== PROBLEM DETAILS ==
List each line in the rows below that contains the string "religieuses".

== DATA RECORDS ==

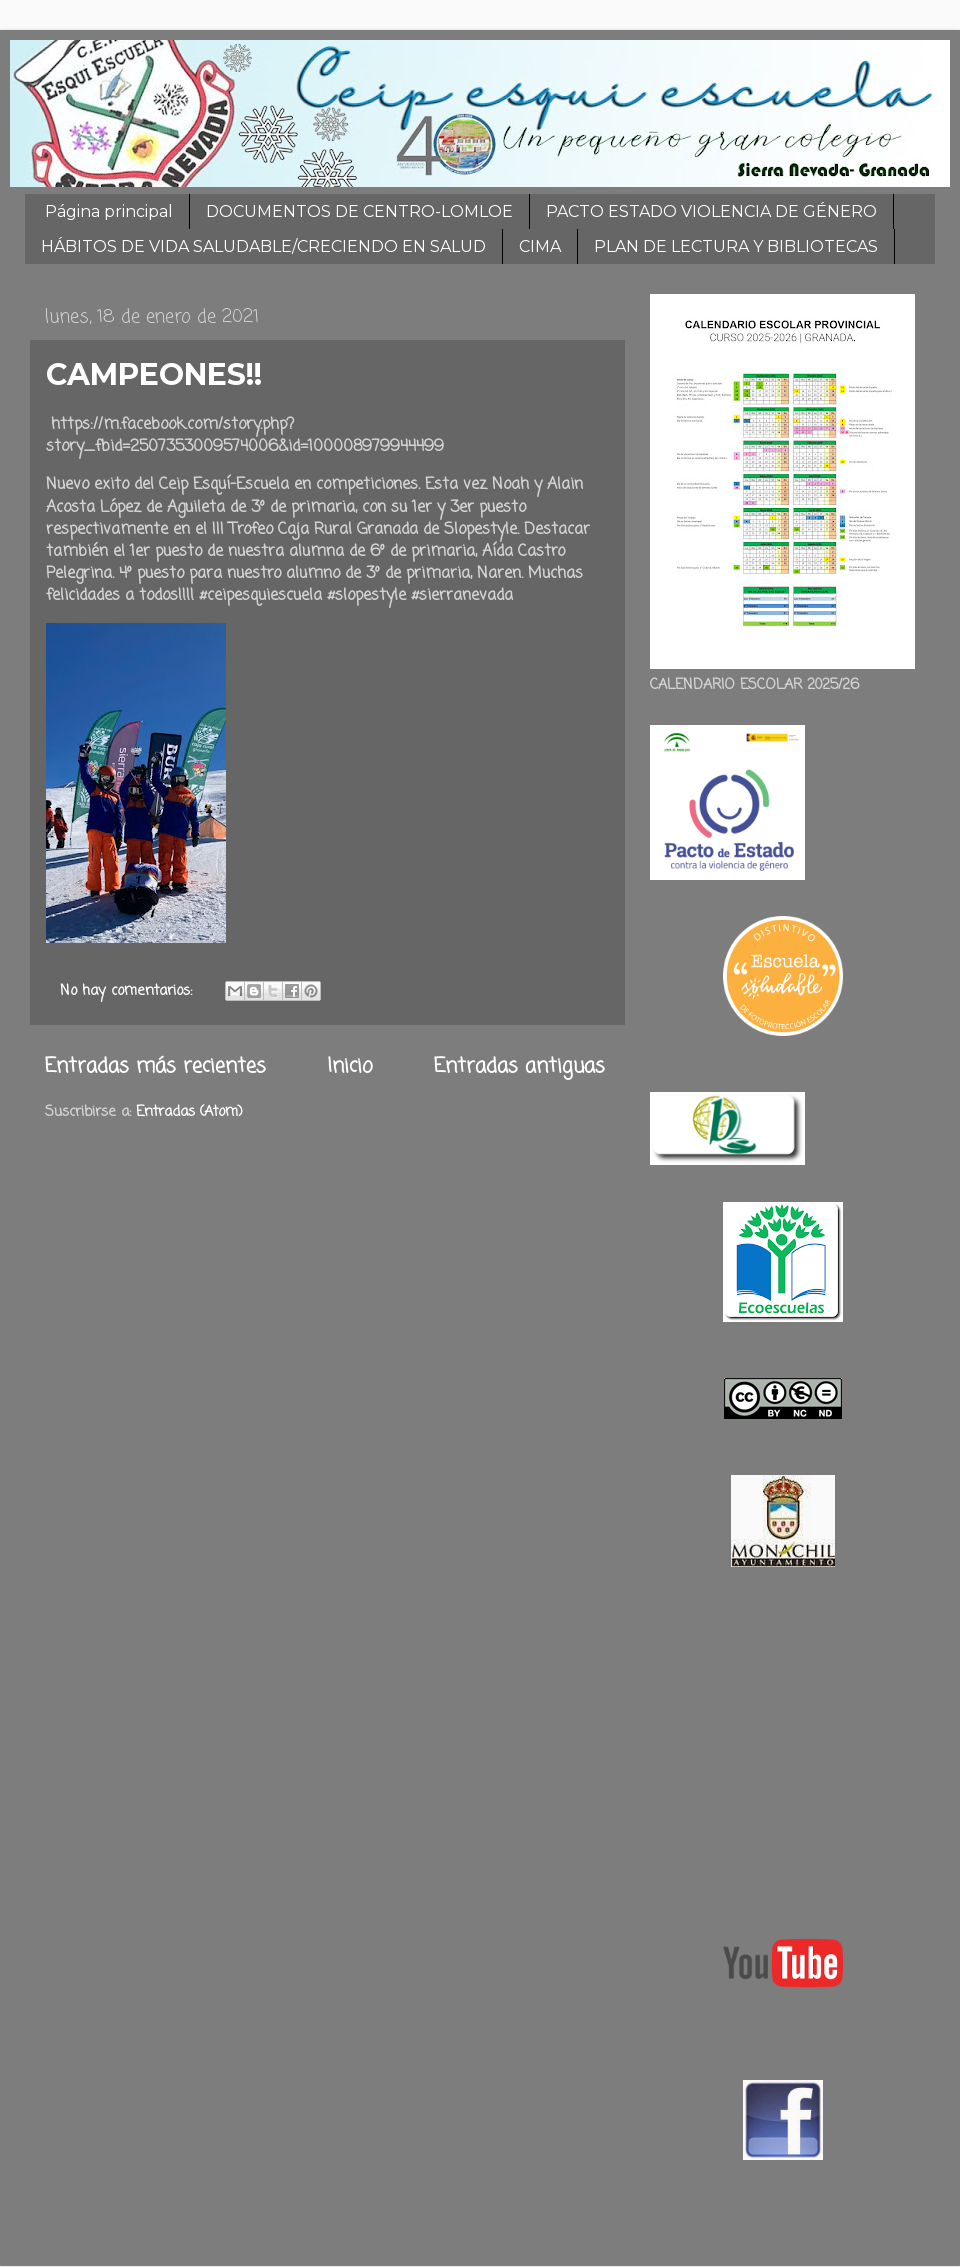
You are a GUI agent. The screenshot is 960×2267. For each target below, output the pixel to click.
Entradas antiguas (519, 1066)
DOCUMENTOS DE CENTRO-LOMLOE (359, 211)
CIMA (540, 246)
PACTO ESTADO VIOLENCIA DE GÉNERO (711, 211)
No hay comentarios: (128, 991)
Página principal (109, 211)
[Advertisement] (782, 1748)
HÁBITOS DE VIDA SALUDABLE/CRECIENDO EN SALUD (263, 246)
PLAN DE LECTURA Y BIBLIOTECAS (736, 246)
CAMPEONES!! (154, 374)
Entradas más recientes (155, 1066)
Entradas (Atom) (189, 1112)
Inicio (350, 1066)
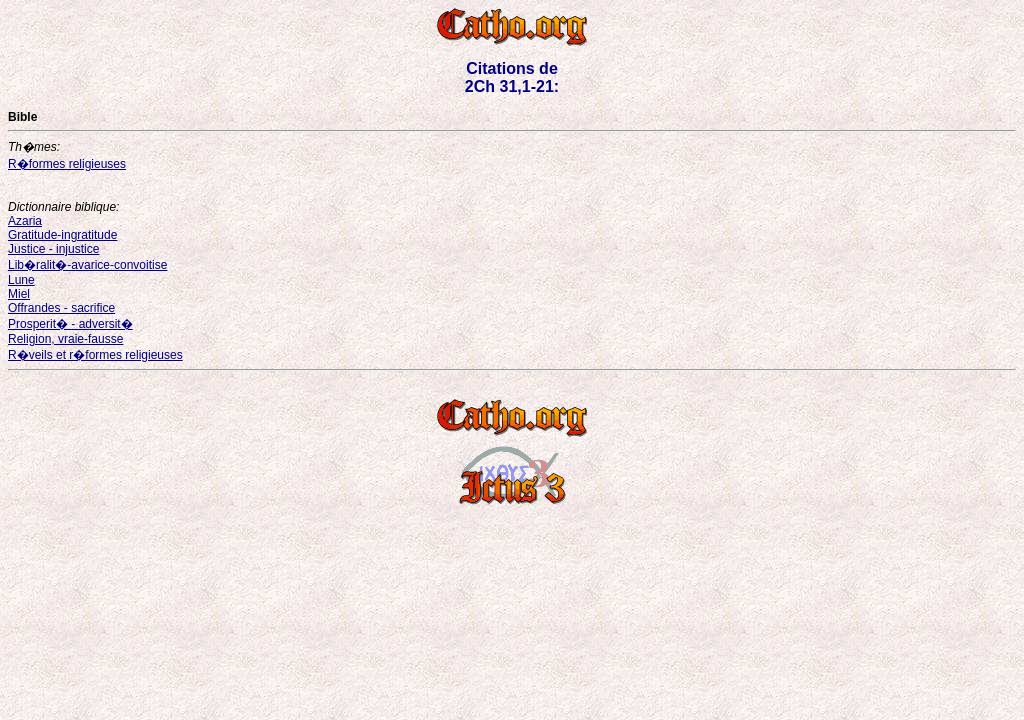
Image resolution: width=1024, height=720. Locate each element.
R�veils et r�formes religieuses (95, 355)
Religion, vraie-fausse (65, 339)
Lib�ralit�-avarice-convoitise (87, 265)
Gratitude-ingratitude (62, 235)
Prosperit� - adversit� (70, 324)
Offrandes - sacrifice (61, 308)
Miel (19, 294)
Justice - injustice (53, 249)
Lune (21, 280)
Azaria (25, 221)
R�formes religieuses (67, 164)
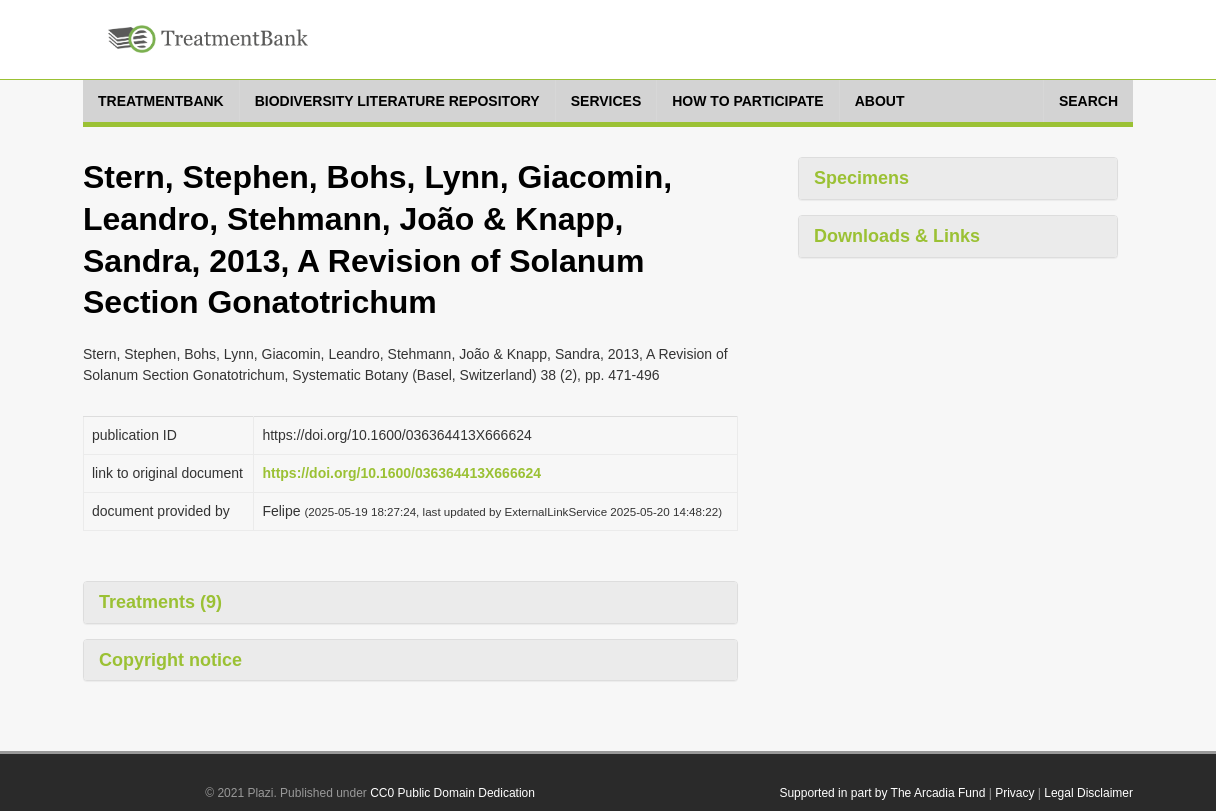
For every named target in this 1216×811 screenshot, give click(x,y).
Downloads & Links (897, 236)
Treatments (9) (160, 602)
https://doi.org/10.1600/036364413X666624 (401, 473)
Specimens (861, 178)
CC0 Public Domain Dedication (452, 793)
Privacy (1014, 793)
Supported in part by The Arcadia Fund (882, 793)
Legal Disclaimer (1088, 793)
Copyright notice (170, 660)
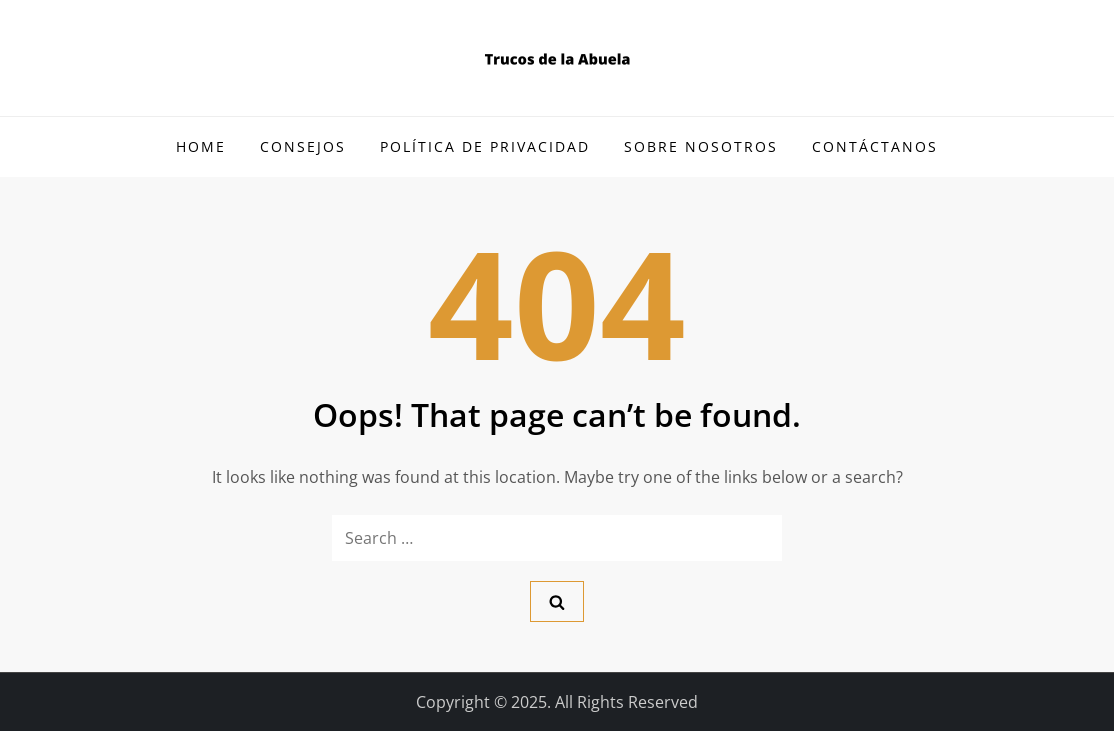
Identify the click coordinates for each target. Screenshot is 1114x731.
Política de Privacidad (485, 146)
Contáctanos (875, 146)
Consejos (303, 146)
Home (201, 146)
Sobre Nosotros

== SOLUTION TO THE PROBLEM ==
R�veils et r�formes religieuses (95, 355)
R�formes religieuses (67, 164)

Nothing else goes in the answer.